Archives: Composers

  • Garcia, Simon

    Bassist and composer Simón García was born in Mugardos (Spain) in 1977 and graduated in double bass from the Conservatorio Superior of Salamanca. He has worked as a double bassist in the Royal Orchestra of Galicia, having also performed in many orchestras throughout Spain, and is the bassist in the Symphony Wind Orchestra of A. Coruna. He has collaborated with many musicians and ensembles, particularly in the field of contemporary music, and has recorded and performed on many commercial recordings and for television and radio broadcasts.

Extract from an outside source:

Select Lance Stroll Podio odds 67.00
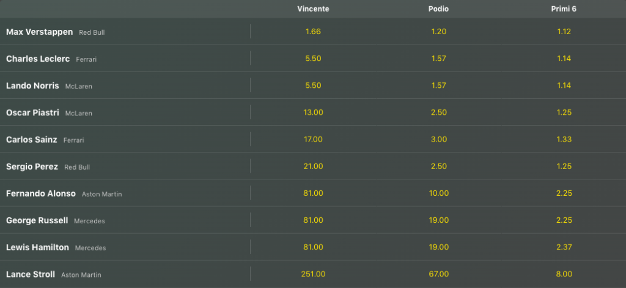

    Simón has composed more than sixty works for double bass, ranging from one to twelve players, alongside transcriptions of these pieces for various chamber ensembles. His music has been performed in Mexico, Venezuela, Uruguay, Denmark, Spain, Japan, Italy, Austria, Germany, Canada, USA, and UK by The Bass Gang, Bass Instinct, and Il Quint-etto amongst others.

  • Gajdos, Miloslav

    Gajdos, Miloslav

    Miloslav Gajdoš is one of Europe’s most active and inventive bassist-composers. He was born in northern Moravia in 1948 and initially learned violin before transferring to the double bass, studying with Alois Kříž, Jirí Bortlícek and Ludwig Streicher.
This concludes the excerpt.